Soy defensora de las humanidades, del conocimiento, de que la esencia mágica de un ser se descubre en su mente, en su inquietud por aprender, por que le enseñen y por sentir una extraña especie de voluptuosidad al conocerlo; pero como todo lo que se toma en exceso, acaba resultando perjudicial y hay veces en que quisiera ser la más necia, la más ciega , la más sorda y la mayor víctima del eterno letargo como consecuencia de lo prohibido.
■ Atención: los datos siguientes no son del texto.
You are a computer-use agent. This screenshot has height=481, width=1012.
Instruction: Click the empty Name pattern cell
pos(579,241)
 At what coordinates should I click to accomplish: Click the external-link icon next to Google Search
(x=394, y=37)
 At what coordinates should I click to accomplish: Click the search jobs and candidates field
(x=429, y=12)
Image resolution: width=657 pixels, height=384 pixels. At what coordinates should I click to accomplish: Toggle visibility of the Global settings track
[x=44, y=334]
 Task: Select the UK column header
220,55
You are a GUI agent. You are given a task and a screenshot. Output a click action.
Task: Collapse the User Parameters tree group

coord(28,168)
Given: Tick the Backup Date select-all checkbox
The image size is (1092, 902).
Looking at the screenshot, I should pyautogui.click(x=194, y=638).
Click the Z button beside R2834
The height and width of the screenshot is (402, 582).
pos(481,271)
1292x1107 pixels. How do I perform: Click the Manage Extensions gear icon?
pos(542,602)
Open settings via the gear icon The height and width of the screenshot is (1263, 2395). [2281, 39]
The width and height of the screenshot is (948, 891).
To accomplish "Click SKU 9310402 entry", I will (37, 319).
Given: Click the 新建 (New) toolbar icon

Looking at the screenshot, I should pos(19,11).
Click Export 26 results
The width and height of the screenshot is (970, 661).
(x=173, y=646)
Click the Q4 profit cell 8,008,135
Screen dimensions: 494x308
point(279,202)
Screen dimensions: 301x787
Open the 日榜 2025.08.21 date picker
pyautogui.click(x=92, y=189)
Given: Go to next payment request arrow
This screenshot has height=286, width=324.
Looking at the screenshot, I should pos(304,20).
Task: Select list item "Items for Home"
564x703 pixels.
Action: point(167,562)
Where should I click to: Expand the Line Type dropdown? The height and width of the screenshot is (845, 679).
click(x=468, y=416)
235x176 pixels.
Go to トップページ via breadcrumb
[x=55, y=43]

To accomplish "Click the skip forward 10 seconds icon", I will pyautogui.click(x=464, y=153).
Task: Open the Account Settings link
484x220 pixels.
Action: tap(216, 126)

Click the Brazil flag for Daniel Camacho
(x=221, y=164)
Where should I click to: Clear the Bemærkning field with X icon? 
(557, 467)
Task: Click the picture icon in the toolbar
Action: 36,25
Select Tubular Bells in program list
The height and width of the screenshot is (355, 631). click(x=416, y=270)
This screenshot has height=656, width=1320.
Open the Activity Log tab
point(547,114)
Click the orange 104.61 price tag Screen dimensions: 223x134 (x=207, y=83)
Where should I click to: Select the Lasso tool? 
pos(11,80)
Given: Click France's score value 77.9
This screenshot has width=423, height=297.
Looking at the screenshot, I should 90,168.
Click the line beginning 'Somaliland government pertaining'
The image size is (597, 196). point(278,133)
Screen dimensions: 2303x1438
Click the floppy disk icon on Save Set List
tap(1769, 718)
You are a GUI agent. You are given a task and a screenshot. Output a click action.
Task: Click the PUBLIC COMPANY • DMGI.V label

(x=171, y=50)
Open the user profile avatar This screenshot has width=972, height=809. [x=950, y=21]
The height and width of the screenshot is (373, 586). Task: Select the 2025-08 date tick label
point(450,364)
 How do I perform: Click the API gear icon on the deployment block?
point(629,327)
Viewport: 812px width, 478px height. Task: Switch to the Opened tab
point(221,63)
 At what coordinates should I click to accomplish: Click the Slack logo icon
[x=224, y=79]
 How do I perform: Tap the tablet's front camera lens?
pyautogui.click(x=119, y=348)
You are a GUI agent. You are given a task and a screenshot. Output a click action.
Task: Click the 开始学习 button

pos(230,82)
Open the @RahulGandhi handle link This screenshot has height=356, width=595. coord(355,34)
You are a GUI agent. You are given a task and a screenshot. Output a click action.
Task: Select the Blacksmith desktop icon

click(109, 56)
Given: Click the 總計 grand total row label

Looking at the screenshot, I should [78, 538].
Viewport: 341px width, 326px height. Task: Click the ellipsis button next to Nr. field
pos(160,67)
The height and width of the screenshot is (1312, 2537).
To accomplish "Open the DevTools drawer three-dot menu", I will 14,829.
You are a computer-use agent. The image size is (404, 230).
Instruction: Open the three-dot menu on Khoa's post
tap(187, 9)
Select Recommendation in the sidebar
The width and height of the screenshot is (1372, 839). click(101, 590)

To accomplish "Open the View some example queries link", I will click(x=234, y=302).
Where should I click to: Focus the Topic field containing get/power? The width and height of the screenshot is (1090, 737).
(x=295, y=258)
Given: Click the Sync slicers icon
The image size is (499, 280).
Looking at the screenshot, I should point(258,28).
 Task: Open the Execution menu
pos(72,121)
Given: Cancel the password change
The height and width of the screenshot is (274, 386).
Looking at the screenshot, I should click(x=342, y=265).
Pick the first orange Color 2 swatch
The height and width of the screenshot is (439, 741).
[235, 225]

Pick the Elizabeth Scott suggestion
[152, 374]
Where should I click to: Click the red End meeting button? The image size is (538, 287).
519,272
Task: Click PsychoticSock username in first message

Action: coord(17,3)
Quedarme estancada, porque ya me empapé lo suficiente.

Ahora no hablo del conocimiento intelectual, sino del conocimiento de la vida corriente, de andar por casa, no de las cuestiones generales, de los enigmas universales, sino de lo que gira alrededor de nosotros y de lo que hay más allá de los límites que sabes que no deberías cruzar.
A ver, por qué cojones tengo que saber tanto de otras vidas que se deligaron de la mía, por qué tienen que llegar a mí datos que no pido, que después de saciar la curiosidad- porque sí, porque en el fondo soy terriblemente curiosa-, quedan en el cuerpo como una cicatriz que te abrasa por dentro cada vez que la miras. Yo no quiero saber nada de historias pasadas, yo no quiero saber que ella le prepara su postre favorito y ni qué comida les ha enviado su madre, yo no quiero saber que él le regala esto o le invita a lo otro, que la despide en la puerta a tal hora sabiendo que la verá luego, ni que no sé qué día parten de viaje a no sé qué maravilloso sitio y que anoche han sido felices y que hoy le ha brindado tal gesto que a ella le hace más y más dichosa. Y soy curiosa y a veces quisiera tener una mirilla en mi cuarto que comunicara con el suyo y quisiera que el azar nos chocara en una esquina de cualquier calle, pero no quiero saber lo que no merezco: saber que ella está siendo la que yo ya no soy, que se ganó merecidamente mi papel. Veneno, veneno, veneno...
¡Maldito gato que me trae madejas y después me araña, maldito gato que no es él a quien la curiosidad mata, sino que es aquél que con makiavélikos zarpazos arremete!.

La dicha es no saber nada y continuar con tu vida, sin que llegue nadie que te convierta en una víctima de su felicidad. Qué idiota, feliz porque ella no sabe, porque todavía ignora lo que le espera cuando al saber, él le haga pasar también a este lado.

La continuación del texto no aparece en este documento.